Square status - United States
Starting at Sep 18, 2021 16:05 UTC, Square’s servers experienced a service disruption, impacting Square products. For approximately 3 hours, the issue prevented some sellers from being able to sign into their accounts or accept tips.
In this post mortem recap, we’ll communicate the root cause of this disruption, document the steps that we took to diagnose and resolve the disruption, and share our analysis and actions to ensure that we are properly defending our customers from service interruptions like this in the future.
16:05 Beginning of impact: APIs for fetching account & device settings suffered increasing latency and declining request success rate
16:05 Automated detectors paged oncall engineers
16:06 Oncall engineer began the investigation
16:16 Oncall engineer expanded the investigation across multiple teams
16:29 Incident summary and investigation document is created
16:41 Engineers identify worst performing database queries
16:56 Customer Success set issquareup.com to “Investigating” status
17:15 Engineers rate limit incoming traffic to reduce load on the database
17:30 Engineers kill longest running queries to reduce load on the database
17:36 Engineers shed all incoming traffic to allow database recovery
17:38 Engineers re-enable incoming traffic
17:40 Database performance degrades further
17:45 Engineers switched the database to other hardware
18:13 Engineers set lower rate limiting on incoming traffic
18:24 Engineers identify subset of queries causing the performance degradation
18:30 Engineers propose database operation to optimize those queries
18:43 Engineers backup database to avoid data loss
18:46 Engineers perform database operation
19:00 End of impact: Request success rates returned to their baseline before the incident began.
19:21 Customer Success set issquareup.com to “Monitoring” status
21:07 Customer Success set issquareup.com to “Resolved” status
This incident revealed areas of improvement for both our technical infrastructure and our engineering processes, several of which have already been implemented.
A new usage pattern for Square APIs generated an unexpected volume of data within the database storing mobile application settings. Queries, which were not optimized for this scale, faced degraded performance, leading to timeouts retrieving settings from this database. APIs that were depended on by our mobile Point of Sale applications to retrieve account information from this database began excluding the unavailable information.
As a result, the iOS mobile applications unintentionally reverted to incorrect values for application settings, such as disabling tipping. Disabling tipping negatively impacted both sellers and their employees, and sellers were unable to re-enable tipping due to periodic syncs reapplying that setting.
When attempting to log-in, sellers using device codes to log into mobile applications encountered a different issue due to our system treating all requests missing those settings as entirely invalid. The log-in flow requires successful retrieval of account information which blocked these sellers from taking payments.

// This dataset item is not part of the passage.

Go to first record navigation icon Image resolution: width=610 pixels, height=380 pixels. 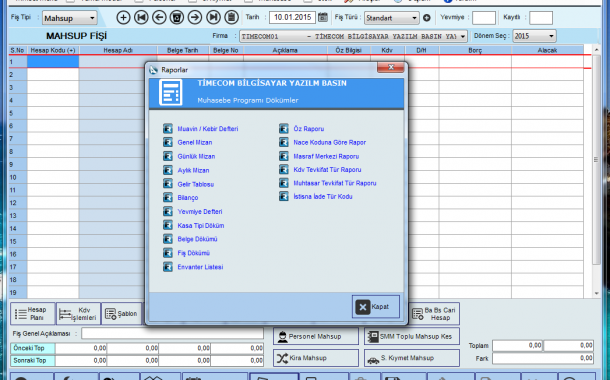pos(141,18)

To prevent the same issue from occurring again in the future, our engineering teams will conduct an audit of each setting to ensure that, in the event of service disruption, a local cache of settings remains in effect such that settings remain unchanged. We’ll also be exploring other options for ensuring tipping stability is highly prioritized in the future. Finally, we’ve refined our metric detectors to forecast alarming trends before performance degradation occurs.